The Twitter buyout agreement specifies all legal disputes over the deal must be heard in Delaware, corporate home to more than half of US public companies, including Twitter and Musk’s Tesla Inc.

Read: Musk backs out of $44bn Twitter deal over bot accounts

Twitter responded to Musk’s decision to withdraw with a 62-page lawsuit. In it, the social network operator alleges, Musk materially breached the original agreement and displays direct examples of him doing so, in the form of his own tweets.

Twitter’s suit cites no fewer than 13 Musk tweets in setting out the arc of the billionaire’s infatuation with the service, which started with the pun of “love me tender” before his bid in April. After the release of the lawsuit, Musk and his lawyers didn’t immediately return emails Tuesday seeking comment on both the suit and whether the case can be tried on Twitter’s schedule. Musk did issue a tweet Tuesday, saying: “Oh the irony lol.”
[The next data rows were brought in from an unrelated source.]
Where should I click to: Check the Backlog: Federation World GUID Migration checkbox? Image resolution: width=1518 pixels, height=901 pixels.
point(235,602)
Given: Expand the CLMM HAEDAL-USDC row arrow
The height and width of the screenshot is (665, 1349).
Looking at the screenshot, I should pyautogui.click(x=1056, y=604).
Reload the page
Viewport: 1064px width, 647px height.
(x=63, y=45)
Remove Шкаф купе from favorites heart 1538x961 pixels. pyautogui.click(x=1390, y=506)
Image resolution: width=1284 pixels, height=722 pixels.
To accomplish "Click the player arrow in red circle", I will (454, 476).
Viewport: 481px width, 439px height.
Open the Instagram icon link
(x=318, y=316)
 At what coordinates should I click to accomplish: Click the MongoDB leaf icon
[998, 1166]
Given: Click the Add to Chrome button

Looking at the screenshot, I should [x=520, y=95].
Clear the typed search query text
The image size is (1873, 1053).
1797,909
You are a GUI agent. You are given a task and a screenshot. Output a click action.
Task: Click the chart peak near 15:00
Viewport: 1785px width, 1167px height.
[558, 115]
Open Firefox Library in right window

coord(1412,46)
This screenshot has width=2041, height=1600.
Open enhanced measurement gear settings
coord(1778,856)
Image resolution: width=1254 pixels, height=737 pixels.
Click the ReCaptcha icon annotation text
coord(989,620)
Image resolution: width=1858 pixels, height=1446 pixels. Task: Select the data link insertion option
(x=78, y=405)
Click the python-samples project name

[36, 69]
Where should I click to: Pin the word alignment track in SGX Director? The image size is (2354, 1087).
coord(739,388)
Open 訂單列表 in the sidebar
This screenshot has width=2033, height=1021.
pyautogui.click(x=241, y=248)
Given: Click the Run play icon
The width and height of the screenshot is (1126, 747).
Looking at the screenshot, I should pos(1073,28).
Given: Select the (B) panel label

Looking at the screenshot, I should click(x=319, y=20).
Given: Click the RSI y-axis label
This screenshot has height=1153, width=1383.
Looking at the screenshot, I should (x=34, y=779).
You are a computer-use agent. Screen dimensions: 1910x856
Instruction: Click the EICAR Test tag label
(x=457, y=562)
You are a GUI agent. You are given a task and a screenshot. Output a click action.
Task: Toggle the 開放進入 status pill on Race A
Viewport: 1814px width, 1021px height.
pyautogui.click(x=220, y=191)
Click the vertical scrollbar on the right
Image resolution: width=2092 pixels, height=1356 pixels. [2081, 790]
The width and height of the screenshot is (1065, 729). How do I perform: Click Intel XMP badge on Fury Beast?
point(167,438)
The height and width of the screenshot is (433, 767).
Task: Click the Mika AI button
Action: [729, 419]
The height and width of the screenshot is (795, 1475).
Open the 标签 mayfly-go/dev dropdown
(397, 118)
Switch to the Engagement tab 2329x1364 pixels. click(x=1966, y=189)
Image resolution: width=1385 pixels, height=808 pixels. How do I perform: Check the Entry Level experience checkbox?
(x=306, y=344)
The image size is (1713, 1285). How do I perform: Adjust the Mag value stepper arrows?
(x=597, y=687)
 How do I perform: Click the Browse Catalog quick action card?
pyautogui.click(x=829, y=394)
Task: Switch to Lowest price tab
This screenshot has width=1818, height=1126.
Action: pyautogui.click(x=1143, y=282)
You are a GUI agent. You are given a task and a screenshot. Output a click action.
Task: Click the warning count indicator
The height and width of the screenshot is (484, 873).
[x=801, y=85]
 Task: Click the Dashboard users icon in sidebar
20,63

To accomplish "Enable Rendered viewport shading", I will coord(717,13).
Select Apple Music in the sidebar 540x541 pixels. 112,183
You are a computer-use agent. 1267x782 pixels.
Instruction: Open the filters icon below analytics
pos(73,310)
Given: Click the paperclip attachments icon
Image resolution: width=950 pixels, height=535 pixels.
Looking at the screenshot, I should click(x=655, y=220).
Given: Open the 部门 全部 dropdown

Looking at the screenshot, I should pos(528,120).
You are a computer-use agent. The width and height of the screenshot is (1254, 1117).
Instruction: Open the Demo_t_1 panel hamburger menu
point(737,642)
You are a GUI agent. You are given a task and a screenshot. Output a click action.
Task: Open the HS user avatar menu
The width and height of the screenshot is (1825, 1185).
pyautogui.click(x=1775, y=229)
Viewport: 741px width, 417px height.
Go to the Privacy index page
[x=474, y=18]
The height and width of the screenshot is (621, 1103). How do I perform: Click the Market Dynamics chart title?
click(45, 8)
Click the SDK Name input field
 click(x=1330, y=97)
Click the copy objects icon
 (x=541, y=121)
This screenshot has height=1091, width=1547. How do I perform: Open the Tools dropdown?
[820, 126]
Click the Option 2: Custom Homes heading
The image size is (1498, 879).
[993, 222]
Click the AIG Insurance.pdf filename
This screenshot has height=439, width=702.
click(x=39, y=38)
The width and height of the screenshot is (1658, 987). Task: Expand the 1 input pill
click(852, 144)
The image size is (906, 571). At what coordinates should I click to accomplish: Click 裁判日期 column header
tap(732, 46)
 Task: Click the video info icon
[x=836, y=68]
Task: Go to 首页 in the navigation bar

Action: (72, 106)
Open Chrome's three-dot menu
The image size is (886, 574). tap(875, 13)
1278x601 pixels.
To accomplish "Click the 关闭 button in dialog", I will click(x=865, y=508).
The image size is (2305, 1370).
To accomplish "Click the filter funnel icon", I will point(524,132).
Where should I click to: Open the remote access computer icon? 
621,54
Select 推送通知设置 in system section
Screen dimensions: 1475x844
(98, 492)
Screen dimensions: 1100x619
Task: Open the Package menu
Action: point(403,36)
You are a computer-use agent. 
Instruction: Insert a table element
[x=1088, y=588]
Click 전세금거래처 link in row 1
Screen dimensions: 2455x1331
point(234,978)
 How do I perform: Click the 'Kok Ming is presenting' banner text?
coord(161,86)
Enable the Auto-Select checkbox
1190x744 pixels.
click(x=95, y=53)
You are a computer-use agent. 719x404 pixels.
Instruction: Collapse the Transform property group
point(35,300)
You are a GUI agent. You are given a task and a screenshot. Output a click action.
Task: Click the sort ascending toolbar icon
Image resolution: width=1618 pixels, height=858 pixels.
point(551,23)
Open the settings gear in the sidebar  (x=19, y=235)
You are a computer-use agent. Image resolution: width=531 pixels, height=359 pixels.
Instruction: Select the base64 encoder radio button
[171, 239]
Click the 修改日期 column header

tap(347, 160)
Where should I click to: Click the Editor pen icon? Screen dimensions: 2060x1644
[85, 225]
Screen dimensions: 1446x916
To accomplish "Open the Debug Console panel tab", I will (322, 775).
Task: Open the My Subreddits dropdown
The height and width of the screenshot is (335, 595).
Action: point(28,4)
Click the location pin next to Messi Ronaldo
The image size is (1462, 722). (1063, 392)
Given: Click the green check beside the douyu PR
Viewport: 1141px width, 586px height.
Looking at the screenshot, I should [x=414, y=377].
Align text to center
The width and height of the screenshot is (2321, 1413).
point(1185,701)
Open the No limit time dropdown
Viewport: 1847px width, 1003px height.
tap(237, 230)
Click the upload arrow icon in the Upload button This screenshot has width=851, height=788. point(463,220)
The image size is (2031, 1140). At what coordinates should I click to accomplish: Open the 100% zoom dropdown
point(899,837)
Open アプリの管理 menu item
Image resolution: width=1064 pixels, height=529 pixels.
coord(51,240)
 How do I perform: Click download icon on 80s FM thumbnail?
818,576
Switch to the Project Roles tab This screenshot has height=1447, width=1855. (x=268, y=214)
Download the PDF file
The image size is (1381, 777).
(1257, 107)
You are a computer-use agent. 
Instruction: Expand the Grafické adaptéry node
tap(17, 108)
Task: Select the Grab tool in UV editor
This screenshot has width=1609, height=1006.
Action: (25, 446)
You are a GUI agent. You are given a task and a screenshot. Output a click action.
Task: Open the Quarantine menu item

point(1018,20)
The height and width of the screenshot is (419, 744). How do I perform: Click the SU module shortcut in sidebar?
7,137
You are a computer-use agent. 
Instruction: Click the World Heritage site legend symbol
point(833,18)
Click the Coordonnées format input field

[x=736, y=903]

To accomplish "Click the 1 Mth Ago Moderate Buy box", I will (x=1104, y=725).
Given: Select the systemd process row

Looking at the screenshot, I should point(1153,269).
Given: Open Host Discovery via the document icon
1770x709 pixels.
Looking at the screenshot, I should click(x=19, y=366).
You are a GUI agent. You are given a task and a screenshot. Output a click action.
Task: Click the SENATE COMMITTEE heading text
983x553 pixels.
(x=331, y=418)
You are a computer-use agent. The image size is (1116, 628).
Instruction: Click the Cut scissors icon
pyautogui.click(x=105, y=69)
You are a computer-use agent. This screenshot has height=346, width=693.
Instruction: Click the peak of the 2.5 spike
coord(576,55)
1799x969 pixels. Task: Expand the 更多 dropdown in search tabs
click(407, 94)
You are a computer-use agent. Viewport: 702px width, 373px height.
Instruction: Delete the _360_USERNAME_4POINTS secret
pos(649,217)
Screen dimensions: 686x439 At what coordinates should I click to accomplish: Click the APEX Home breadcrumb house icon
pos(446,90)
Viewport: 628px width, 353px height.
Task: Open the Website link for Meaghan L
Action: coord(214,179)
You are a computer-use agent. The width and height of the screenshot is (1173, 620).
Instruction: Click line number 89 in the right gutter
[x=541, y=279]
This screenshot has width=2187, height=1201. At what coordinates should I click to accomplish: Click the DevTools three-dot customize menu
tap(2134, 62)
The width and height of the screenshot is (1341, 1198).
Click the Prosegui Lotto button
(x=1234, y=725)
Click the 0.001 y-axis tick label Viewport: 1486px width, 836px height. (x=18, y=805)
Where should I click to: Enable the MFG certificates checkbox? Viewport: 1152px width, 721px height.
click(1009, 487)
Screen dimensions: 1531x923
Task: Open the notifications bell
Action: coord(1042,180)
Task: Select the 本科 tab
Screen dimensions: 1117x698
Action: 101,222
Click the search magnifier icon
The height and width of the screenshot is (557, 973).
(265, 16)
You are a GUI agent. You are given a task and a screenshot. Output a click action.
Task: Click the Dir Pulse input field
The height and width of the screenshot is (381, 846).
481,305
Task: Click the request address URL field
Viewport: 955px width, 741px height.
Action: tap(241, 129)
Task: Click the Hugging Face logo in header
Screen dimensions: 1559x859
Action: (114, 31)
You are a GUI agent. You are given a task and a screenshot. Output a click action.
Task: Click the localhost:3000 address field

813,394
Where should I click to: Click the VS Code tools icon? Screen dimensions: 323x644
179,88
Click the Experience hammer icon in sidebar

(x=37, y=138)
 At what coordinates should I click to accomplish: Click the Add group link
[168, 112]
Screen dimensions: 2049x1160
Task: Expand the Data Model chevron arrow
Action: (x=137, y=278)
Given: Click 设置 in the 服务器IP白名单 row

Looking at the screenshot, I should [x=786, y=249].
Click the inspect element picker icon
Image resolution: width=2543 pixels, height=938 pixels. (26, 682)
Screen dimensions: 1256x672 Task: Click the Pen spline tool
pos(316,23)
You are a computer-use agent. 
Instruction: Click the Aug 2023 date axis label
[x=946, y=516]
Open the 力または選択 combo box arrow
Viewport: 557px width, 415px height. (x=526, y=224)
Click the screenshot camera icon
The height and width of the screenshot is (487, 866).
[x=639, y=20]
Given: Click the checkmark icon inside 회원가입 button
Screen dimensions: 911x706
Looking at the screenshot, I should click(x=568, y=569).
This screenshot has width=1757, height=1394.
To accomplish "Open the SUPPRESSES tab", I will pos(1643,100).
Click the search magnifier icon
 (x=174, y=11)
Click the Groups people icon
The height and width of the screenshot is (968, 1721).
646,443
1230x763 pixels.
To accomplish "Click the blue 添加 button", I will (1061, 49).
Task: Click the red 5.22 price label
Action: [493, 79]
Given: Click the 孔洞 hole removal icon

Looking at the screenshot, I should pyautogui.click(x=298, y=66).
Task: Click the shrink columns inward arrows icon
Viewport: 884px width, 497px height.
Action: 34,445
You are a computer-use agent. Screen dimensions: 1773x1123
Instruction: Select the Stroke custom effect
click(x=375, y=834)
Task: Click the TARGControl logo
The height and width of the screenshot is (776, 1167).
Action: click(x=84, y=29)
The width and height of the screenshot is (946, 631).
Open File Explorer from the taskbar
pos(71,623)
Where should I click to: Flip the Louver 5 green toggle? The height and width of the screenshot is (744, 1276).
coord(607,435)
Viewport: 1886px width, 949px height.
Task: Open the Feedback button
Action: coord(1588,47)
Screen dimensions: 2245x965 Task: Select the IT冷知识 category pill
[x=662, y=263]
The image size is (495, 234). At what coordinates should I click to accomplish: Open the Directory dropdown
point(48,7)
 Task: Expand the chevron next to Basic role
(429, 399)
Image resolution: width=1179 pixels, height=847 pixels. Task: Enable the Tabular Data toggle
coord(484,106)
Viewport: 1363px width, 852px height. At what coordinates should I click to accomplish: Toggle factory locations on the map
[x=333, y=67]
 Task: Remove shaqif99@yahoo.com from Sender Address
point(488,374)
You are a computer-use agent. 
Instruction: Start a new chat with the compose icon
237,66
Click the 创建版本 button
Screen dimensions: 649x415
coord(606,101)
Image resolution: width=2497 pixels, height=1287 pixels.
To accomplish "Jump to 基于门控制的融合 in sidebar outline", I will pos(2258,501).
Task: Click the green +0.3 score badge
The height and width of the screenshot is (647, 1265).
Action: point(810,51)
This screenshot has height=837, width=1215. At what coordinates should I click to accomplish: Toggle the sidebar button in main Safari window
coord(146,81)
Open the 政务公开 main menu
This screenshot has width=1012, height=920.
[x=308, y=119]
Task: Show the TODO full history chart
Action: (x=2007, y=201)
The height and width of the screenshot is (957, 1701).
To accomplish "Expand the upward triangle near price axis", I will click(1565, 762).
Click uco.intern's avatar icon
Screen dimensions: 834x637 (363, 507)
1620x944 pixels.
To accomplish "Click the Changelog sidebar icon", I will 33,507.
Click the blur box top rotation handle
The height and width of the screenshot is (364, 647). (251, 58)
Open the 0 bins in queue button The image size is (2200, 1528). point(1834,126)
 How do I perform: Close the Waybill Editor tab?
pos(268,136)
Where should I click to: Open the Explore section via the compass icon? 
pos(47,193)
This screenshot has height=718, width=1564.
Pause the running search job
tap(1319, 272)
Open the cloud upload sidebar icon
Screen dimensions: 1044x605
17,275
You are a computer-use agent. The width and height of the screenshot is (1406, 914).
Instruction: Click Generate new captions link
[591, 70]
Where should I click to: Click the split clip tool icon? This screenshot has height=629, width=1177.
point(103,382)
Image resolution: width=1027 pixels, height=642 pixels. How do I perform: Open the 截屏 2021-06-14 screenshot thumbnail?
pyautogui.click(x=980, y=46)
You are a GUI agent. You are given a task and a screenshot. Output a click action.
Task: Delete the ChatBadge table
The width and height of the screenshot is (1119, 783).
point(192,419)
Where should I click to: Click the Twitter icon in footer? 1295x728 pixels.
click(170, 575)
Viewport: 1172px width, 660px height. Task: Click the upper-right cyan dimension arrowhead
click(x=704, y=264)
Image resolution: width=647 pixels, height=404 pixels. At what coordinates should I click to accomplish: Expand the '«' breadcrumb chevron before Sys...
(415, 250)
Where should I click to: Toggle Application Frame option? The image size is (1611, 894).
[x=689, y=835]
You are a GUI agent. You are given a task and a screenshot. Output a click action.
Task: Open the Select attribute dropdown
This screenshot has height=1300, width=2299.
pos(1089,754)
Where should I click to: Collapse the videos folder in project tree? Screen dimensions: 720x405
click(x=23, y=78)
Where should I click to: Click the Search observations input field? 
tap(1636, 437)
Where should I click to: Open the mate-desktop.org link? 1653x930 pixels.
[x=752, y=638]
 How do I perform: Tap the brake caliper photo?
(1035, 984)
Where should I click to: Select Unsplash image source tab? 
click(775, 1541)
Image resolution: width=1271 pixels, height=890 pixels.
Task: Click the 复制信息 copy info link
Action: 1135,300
Twitter’s legal team argues it can easily show in less than a week of court time that Musk didn’t have legitimate grounds to nix the $54.20-per-share buyout. Twitter shares closed at $34.06 on Tuesday.

“Litigation on the schedule Twitter proposes permits the parties and their experienced counsel ample time to assemble a trial record,” the lawyers wrote.

That would provide enough time for a judge to rule and have the Delaware Supreme Court review the ruling before the Oct. 24 closing date for the transaction, the lawyers said.